[Stored data entries]
────────
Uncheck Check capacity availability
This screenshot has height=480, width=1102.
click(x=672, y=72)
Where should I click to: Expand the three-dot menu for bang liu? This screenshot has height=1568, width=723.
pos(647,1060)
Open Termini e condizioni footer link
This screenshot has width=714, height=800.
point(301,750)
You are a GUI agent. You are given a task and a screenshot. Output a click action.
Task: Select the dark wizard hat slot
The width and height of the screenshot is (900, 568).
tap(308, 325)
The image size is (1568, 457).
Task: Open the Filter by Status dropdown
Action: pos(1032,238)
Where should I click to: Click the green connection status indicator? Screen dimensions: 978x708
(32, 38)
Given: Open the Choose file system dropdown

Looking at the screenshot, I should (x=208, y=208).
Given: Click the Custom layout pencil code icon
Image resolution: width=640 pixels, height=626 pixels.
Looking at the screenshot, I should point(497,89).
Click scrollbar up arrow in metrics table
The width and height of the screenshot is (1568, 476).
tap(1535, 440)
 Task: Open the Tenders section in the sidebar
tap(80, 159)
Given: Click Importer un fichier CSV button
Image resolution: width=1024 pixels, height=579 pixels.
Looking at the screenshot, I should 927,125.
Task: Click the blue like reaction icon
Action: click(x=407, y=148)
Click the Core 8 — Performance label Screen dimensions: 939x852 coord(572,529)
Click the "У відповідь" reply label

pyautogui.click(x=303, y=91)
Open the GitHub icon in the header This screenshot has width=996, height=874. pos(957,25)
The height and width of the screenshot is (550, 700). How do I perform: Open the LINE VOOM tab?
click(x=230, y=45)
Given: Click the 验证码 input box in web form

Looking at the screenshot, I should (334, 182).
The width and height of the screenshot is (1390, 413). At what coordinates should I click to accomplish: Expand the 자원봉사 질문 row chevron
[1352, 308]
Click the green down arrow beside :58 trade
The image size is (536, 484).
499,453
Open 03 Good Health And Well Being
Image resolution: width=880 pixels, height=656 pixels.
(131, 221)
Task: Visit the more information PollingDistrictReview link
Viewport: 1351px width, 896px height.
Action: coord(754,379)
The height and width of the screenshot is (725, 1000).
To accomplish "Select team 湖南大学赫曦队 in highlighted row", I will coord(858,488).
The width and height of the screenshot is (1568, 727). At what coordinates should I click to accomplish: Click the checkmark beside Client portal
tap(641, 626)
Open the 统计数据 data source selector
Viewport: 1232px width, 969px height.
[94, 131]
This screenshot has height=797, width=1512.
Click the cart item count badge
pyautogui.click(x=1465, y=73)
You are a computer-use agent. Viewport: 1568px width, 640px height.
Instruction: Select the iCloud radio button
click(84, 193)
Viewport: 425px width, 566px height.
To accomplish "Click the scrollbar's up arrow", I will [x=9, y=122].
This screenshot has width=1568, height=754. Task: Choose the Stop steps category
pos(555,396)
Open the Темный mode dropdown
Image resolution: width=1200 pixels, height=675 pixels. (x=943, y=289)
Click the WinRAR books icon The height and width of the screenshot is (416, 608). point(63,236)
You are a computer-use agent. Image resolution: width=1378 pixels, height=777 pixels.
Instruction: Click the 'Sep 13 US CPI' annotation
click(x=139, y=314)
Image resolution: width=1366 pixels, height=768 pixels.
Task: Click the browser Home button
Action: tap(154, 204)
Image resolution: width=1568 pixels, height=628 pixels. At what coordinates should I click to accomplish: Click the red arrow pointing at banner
────────
[WORK TO COMPLETE] Each line from the first line of the entries up to and including the line containing "Given: Click the Custom" should be transcribed exactly, with all other lines left out.

[RESULT BELOW]
Uncheck Check capacity availability
This screenshot has height=480, width=1102.
click(x=672, y=72)
Where should I click to: Expand the three-dot menu for bang liu? This screenshot has height=1568, width=723.
pos(647,1060)
Open Termini e condizioni footer link
This screenshot has width=714, height=800.
point(301,750)
You are a GUI agent. You are given a task and a screenshot. Output a click action.
Task: Select the dark wizard hat slot
The width and height of the screenshot is (900, 568).
tap(308, 325)
The image size is (1568, 457).
Task: Open the Filter by Status dropdown
Action: pos(1032,238)
Where should I click to: Click the green connection status indicator? Screen dimensions: 978x708
(32, 38)
Given: Open the Choose file system dropdown

Looking at the screenshot, I should (x=208, y=208).
Given: Click the Custom layout pencil code icon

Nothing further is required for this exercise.